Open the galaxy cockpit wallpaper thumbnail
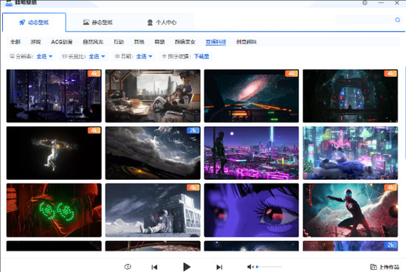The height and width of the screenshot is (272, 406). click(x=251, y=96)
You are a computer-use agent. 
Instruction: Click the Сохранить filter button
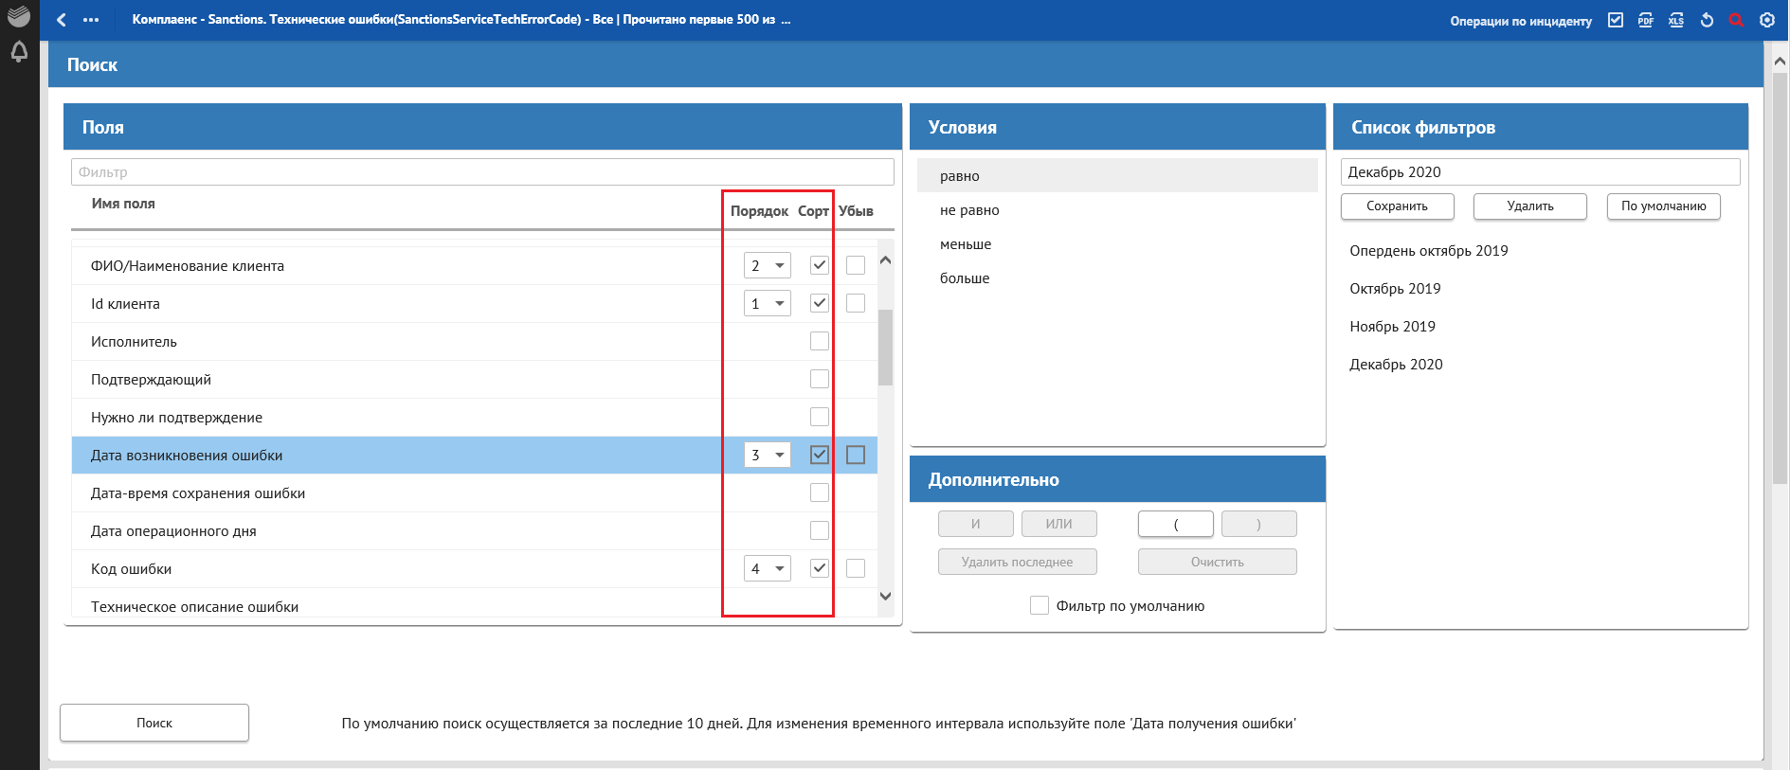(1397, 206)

····················

To do:
Reproduce all of the material above line for line, without the pictures.

Exercise response:
Open the galaxy cockpit wallpaper thumbnail
The height and width of the screenshot is (272, 406). click(x=251, y=96)
You are a computer-use agent. 
Instruction: Click the Сохранить filter button
(1397, 206)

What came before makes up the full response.